[Saved entries]
━━━━━━━━━━
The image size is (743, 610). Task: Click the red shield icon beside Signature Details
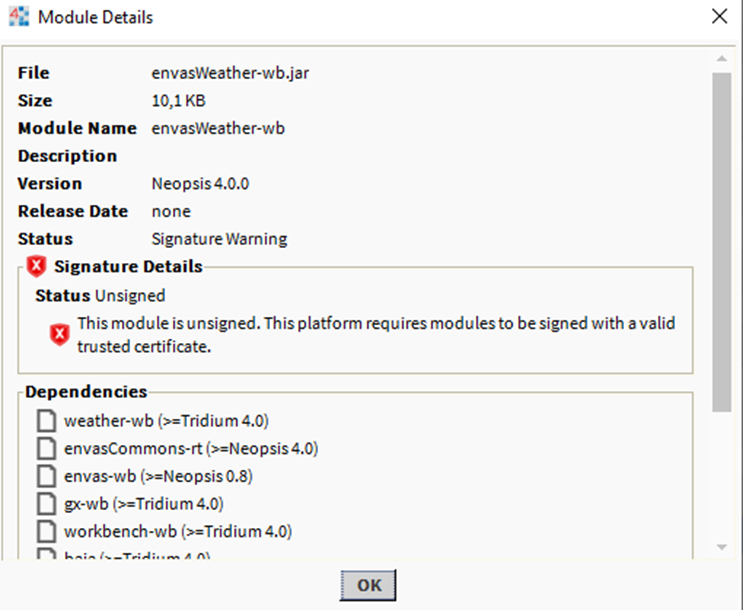(x=36, y=266)
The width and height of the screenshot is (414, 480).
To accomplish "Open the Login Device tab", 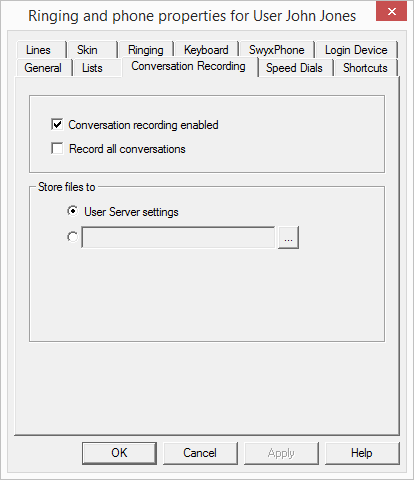I will click(356, 50).
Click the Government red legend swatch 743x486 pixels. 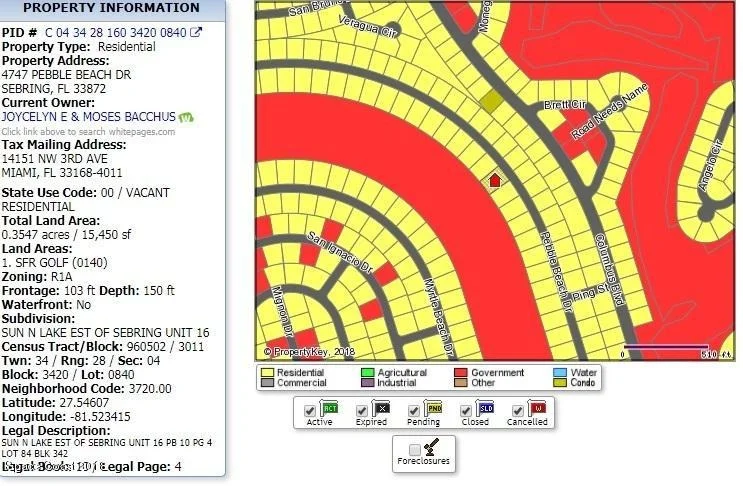tap(461, 373)
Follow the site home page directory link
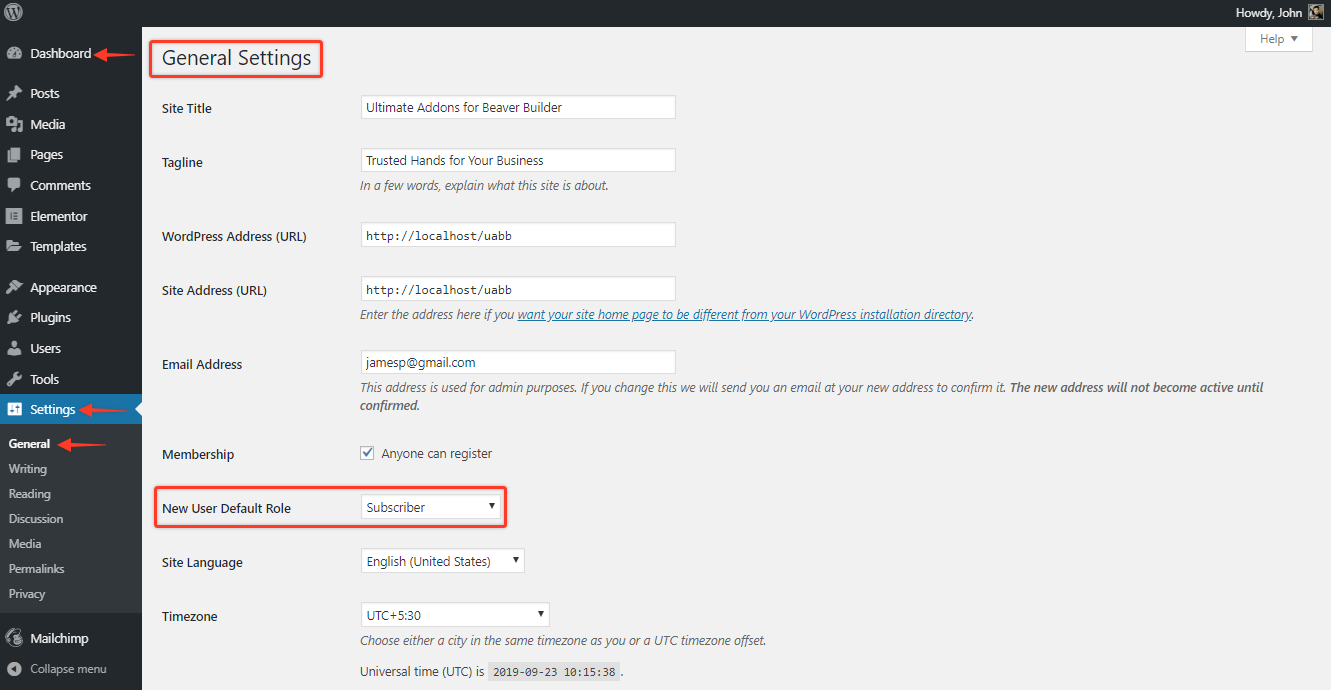Viewport: 1331px width, 690px height. 744,314
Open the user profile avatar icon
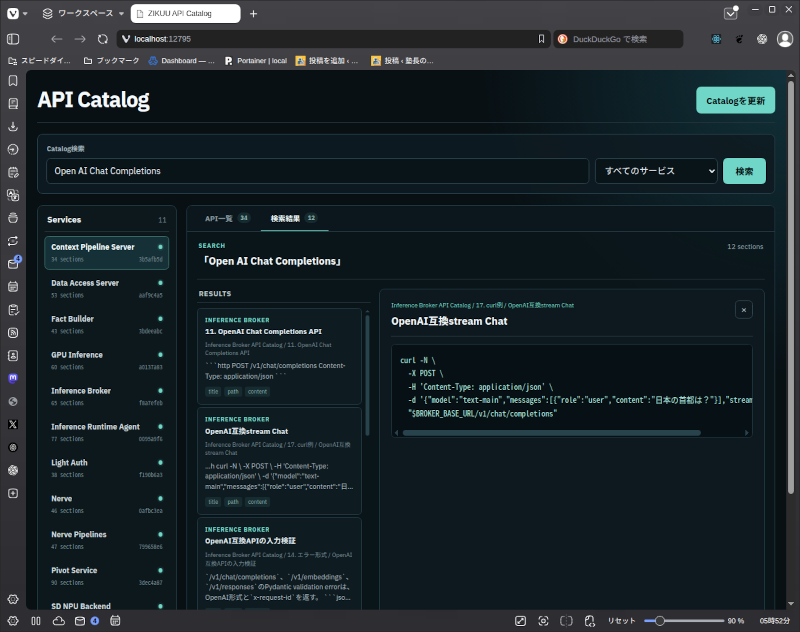Image resolution: width=800 pixels, height=632 pixels. point(785,39)
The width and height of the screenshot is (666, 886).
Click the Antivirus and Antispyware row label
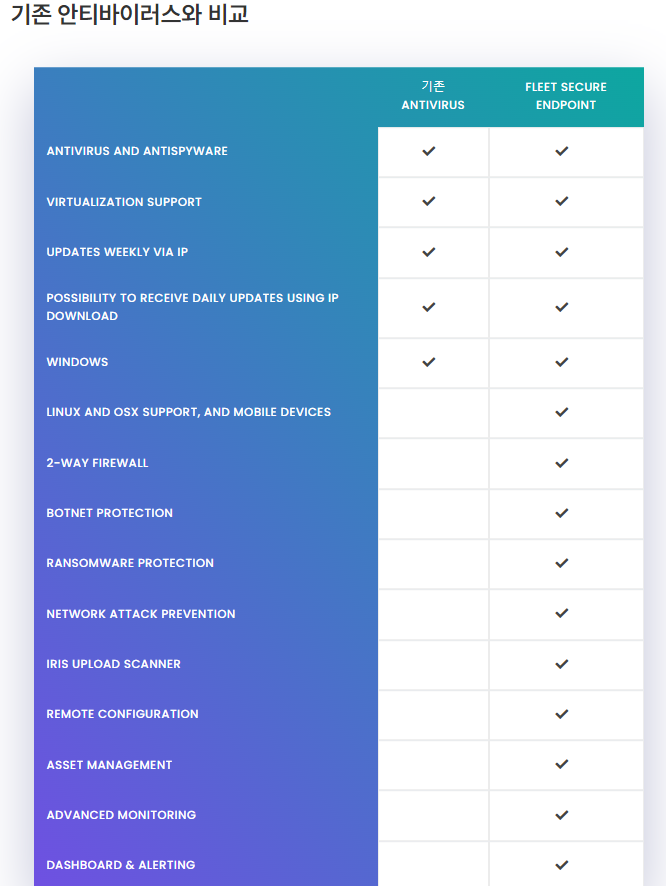pyautogui.click(x=137, y=151)
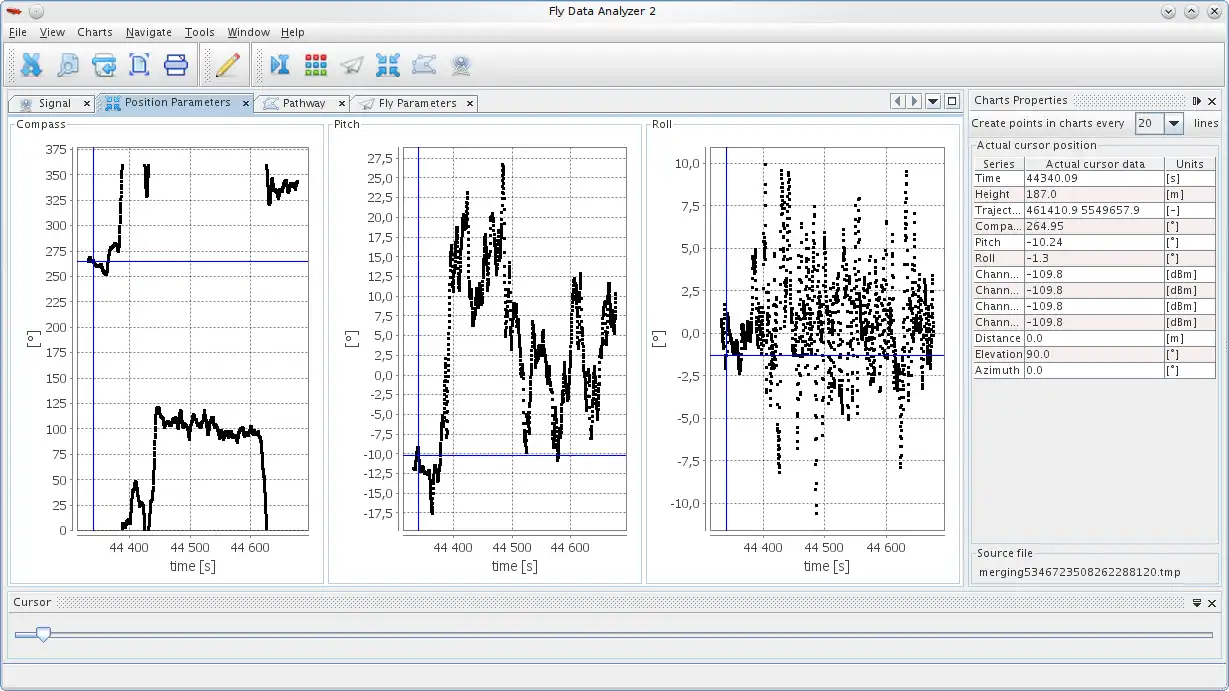Screen dimensions: 1229x691
Task: Click the Position Parameters arrows toolbar icon
Action: (x=388, y=65)
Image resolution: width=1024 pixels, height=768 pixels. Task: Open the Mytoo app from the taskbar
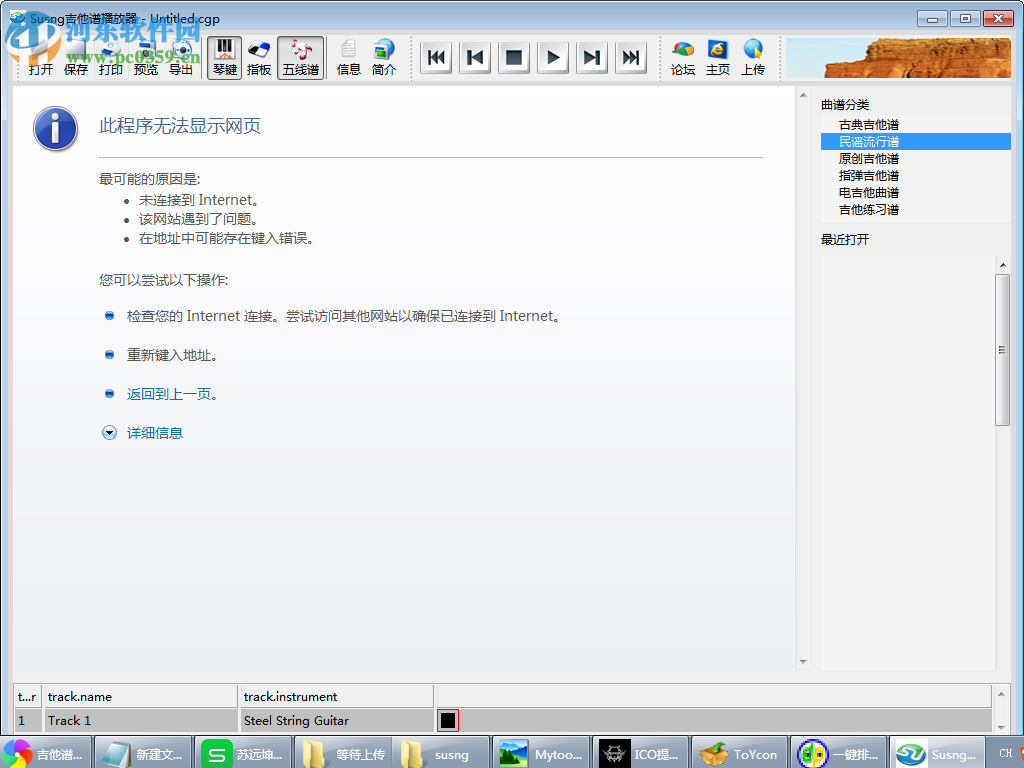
━━━━━━━━━━
* What you are asked to do
Print the lines from the one that contains "Click the Antivirus and Antispyware row label" through the last line of the data, exactly and in full, and no other lines. Pictures are not part of the copy.

* Response to this task
Click the Antivirus and Antispyware row label
pyautogui.click(x=137, y=151)
Screen dimensions: 1229x691
Task: Click the Position Parameters arrows toolbar icon
Action: (x=388, y=65)
Image resolution: width=1024 pixels, height=768 pixels. Task: Open the Mytoo app from the taskbar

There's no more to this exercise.